Intervertebral disc degeneration causes an increase in multifidus passive stiffness; this was hypothesized to compensate for a decrease in spine stiffness associated with disc degeneration. Mice lacking equilibrative nucleoside transporter 1 (ENT1) develop progressive ectopic calcification of the fibrous connective tissues of the spine, which affects the lumbar spine by 6 months of age and likely creates a mechanically stiffer spine.

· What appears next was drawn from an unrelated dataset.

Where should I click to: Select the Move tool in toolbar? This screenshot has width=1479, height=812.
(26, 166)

Experiments were conducted on four groups of mice (n = 8 mice/group): wild-type (WT) and ENT1 knockout (KO) at 2 or 8 months of age. Lumbar spines were removed and tested in cyclic axial compression to determine neutral zone length and stiffness. Single muscle fibers and bundles of fibers were isolated from lumbar multifidus and erector spinae, as well as tibialis anterior (a non-spine-related control) and tested to determine elastic modulus (passive stiffness).

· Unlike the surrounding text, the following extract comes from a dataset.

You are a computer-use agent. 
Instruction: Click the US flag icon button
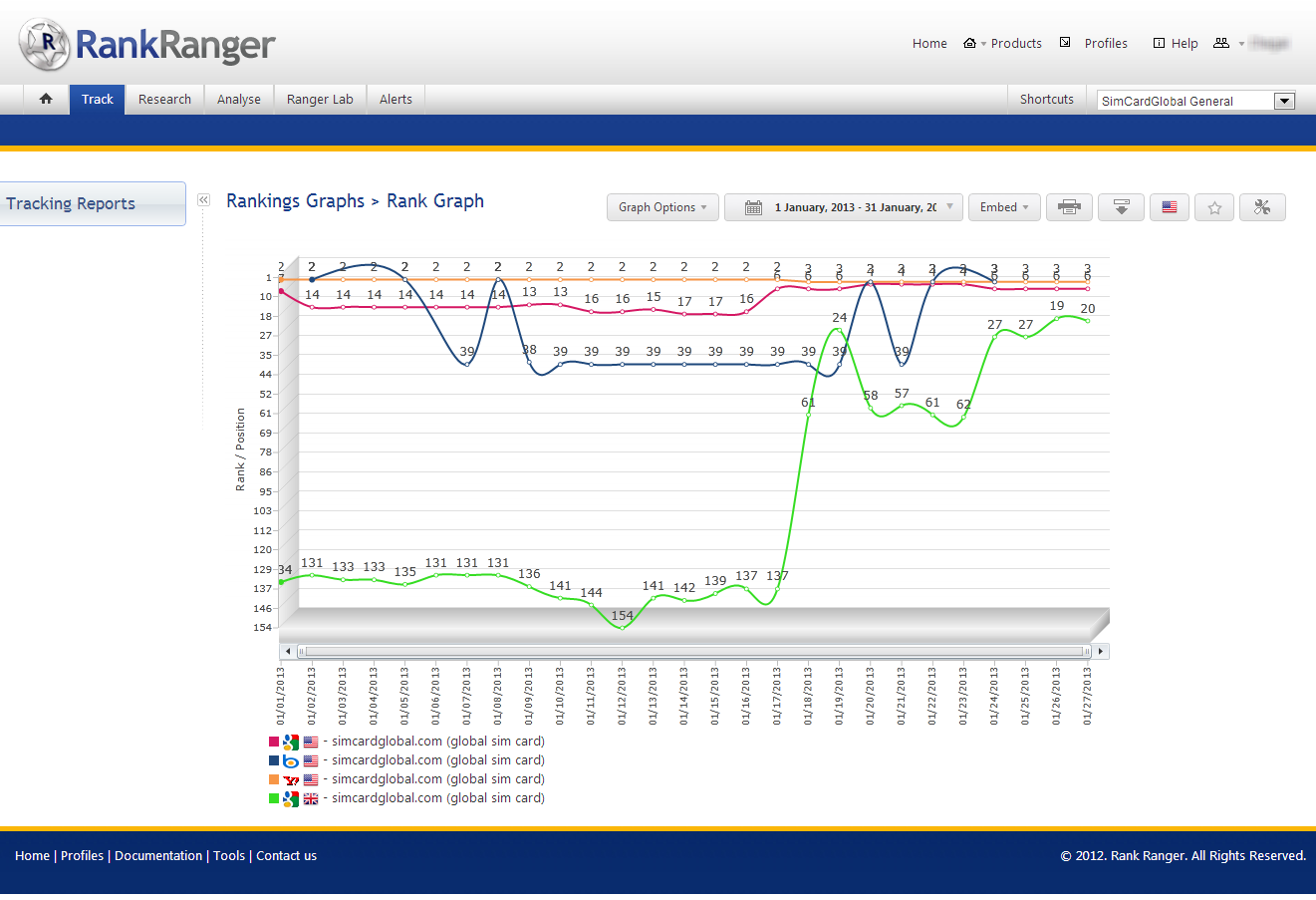(x=1169, y=207)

At 2 months of age, neither spine nor muscle stiffness was different between KO and WT. At 8 months of age, compared with WT the lumbar spines of ENT1 KO mice had a stiffer and shorter neutral zone, and the paraspinal muscle fibers were less stiff; however, fiber bundles were not different. In addition, tibialis anterior was not different between KO and WT.
This work has confirmed that calcification of spinal connective tissues in the ENT1 KO mouse results in a stiffened spine, whereas the concurrent decrease in muscle fiber elastic modulus in the adjacent paraspinal muscles suggests a direct compensatory relationship between the stiffness of the spine and the muscles that are attached to it.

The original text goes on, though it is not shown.